So what does an editor do?

Once, during the back and forth of the conceptual editing and copyediting process for his wife’s book—and in that case it was a long, involved ordeal—the author’s husband asked me something, I forget what, that made it clear he assumed I did this for all our books. I said no, that I wouldn’t have time to do that. And he said, with great puzzlement, “Well, what else would an editor do?”

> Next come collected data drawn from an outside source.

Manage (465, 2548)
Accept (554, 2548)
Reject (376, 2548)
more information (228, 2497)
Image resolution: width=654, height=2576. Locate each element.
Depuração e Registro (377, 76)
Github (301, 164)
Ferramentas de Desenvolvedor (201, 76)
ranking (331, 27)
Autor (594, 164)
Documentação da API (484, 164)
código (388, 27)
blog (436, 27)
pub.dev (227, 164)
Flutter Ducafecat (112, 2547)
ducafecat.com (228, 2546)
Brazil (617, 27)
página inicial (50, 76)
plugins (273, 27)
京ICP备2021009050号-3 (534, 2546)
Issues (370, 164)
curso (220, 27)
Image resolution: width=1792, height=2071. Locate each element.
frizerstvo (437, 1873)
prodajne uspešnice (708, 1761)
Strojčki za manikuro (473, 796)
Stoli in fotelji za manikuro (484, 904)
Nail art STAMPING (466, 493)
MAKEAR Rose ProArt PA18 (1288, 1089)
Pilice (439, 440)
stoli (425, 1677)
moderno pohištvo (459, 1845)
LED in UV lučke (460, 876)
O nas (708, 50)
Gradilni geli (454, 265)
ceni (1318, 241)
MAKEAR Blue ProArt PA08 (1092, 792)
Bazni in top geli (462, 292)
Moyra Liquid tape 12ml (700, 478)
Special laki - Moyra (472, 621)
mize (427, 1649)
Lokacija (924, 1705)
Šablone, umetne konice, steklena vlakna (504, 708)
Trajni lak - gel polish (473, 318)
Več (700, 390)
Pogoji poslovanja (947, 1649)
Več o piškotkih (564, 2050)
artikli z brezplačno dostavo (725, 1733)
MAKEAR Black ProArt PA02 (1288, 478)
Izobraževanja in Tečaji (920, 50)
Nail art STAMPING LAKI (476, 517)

Now, mind you, this is a small company. We publish about 25 books a year. To make it work—most small publishers disappear quickly, and we’ve been doing this for 29 years—each person has many tasks and works pretty hard. Can’t afford much real specialization around here. First we have to acquire manuscripts that will work for us. In our case, since we are a regional publisher specializing in Florida and the Southeast, we need to feel fairly sure we can sell enough to make it all work. True, that’s fewer than the Big Boys in New York need to sell, but our market is smaller, thus fewer potential book buyers to sell to. But we still have to go through all the steps. And the first one is acquiring. No one, and I do mean no one, really knows how many copies a book will sell before it’s out there. You get better at guessing, but you can still pick some big losers, and, gratefully, some surprise winners. Acquiring means you have to let people know you’re looking and what you are looking for, you have to have a system for receiving and (mostly, sorry) rejecting, and you have to have a lot of time to read the blasted things to see if one of them might have that certain something we are looking for. In the case of nonfiction, that it’s a topic, a writer, and a style that will work for the region. For fiction, well, who knows? It’s just really a case of ‘that certain something.’ Who knows? The editorial nose knows (or doesn’t).

And that’s where I’ll leave it today. Next time, next step along the editor’s way to a book. And by the way, as we all know, or should, the whole concept of book (and bookstore) is undeniably in the midst of a Big Shift. So I’m an old dog trying to learn the new tricks.